Japanese-Swiss painter and sculptor (born 1951)

Leiko Ikemura (イケムラレイコ, Ikemura Reiko) is a Japanese-Swiss artist who works in a variety of mediums, including oil painting, sculpture, and watercolor. She divides her time between Cologne and Berlin, teaching painting at the Hochschule der Künste in Berlin. Active on the international art scene since the 1970s, she is known for her work within the Neo-Expressionism movement of the 1980s, as well as her continually evolving style. Much of her oeuvre features elements of symbolism, involving the creation of magical universes blend elements of her animals, humans, and plants. Her work has been featured in a number of solo exhibitions in Japan and Europe, and is held in the permanent collections of major institutions such at the Centre Pompidou, Kunstmuseum Basel, Kunstmuseum Bern, Kunsthaus Zurich, and the National Museum of Modern Art, Tokyo. In 2023, she had her first solo exhibition in Mexico at the Museo de Arte de Zapopan.

==Biography==

Leiko Ikemura studied at Osaka University from 1970 to 1972, majoring in Spanish. She then left Japan to study in Spain from 1973 to 1978 at the Academia de Bellas Artes in Granada and Seville. In 1979, Ikemura moved to Zurich to pursue a career as an artist. Her first solo exhibition in a public institution took place in 1983 at the Bonner Kunstverein, in Bonn, Germany. That same year, she received the Stadterichnerin von Nurnberg, an artist residency facilitated by Faber-Castell and the City of Nuremberg.
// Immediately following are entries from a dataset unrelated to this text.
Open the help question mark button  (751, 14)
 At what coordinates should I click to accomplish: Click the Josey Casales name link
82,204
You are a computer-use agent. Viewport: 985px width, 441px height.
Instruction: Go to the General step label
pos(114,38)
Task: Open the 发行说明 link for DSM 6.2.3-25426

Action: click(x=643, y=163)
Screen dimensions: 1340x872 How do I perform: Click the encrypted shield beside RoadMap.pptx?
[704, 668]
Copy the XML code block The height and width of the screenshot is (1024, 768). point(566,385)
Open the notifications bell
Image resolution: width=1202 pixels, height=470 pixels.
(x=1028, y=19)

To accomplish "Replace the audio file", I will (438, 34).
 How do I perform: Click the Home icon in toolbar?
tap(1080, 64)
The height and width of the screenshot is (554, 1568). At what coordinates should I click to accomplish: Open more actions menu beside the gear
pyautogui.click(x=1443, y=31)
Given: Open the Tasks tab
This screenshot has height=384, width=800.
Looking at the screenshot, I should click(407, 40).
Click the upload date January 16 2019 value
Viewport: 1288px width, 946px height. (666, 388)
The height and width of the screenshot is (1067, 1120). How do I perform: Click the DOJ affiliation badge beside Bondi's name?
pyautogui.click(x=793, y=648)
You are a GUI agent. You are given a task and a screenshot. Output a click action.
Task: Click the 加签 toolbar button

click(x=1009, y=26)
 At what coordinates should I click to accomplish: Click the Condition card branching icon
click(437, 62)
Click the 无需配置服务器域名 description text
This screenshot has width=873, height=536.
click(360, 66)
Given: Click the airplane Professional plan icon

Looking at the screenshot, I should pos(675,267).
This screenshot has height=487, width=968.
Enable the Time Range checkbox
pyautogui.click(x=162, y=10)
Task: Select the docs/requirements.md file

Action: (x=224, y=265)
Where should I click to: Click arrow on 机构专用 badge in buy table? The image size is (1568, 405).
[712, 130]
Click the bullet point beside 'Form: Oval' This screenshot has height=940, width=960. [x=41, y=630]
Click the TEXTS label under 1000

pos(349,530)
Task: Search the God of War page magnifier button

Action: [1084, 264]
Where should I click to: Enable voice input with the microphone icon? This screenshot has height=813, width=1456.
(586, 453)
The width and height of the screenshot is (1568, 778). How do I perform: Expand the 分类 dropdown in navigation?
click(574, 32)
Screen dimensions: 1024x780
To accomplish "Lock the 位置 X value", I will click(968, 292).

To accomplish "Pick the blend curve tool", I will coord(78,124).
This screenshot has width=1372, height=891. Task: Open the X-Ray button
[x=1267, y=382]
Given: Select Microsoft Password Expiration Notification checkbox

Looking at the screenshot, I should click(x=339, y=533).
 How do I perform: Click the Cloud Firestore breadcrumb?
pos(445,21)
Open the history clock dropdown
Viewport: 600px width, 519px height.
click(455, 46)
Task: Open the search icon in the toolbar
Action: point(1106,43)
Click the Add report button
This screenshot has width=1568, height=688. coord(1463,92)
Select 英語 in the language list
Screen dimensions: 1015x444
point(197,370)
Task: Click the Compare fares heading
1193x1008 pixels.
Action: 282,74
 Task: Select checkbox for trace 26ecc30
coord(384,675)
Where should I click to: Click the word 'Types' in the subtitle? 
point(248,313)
A year later, the artist relocated to Germany, moving to Munich in 1984 and then Cologne in 1986, where she developed an interest in sculpture and began experimenting with mediums such as bronze and ceramic.

In 1991, Ikemura became a professor of painting at the Universität der Künste (University of the Arts) in Berlin.

Leiko Ikemura lives and works in Berlin and Cologne. Since 2014, she has also held a professorship at the Joshibi University of Art and Design in Tokyo. She has identified Japan and Switzerland as both feeling like "home," and in addition to her native Japanese is fluent in Spanish, German, and English.

== Work and Themes ==

Ikemura's work spans a variety of mediums, from drawing to painting to sculpture to video. While the use of these mediums overlap throughout the course of her career, her oeuvre can also be loosely divided into epochs that place focus on central themes, subjects, and materials.

She and critics have cited early influences on her work such as Nietzsche, Matisse, Goya, El Greco, and Picasso. However, her work is largely regarded to have transcended these influences, fusing them with elements of radical feminism, restrained historical commentary, and mysticism, and making it "difficult to differentiate the Japanese and European aspects of [her] work."

=== Early Work: Drawings ===

Ikemura first began her career in Switzerland primarily with drawing. Though she has continued to work in other mediums since, critics have stressed that her drawings have always been complete and individual works in themselves rather than preliminary sketches for later paintings or sculptures.

Ikemura herself has expressed a particular emotional affinity with the medium of drawing, describing it as "immediate and honest," with this honesty being a crucial tenet to her work and lifestyle. She has also noted the vast stylistic potential of the medium and how this is manifested in her drawings throughout the course of the career. "There must be a hundred different possibilities of treating drawings," she said in 2019 interview, "and sometimes people think there are a hundred different people in me, because my drawings from each period are so distinctive."

=== A Turn Towards Painting: Landscape, Triptychs, and Transcultural Elements ===

In the early 1980s, Ikemura noticed a shift in her work. Working in Germany amongst other "wild painters," she found that her strokes had become aggressive, and the themes increasingly violent. Seeking to gain some space to regroup and start afresh, she went on a retreat to the Swiss Alps, where she began to do some work with landscape painting.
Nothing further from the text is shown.